- _Dataset entries_
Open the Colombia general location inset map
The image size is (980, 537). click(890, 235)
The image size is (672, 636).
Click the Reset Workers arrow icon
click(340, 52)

- _WORK REQUIRED_
Repeat every record above. Each one must match exactly.

- _TASK RESPONSE_
Open the Colombia general location inset map
The image size is (980, 537). click(890, 235)
The image size is (672, 636).
Click the Reset Workers arrow icon
click(340, 52)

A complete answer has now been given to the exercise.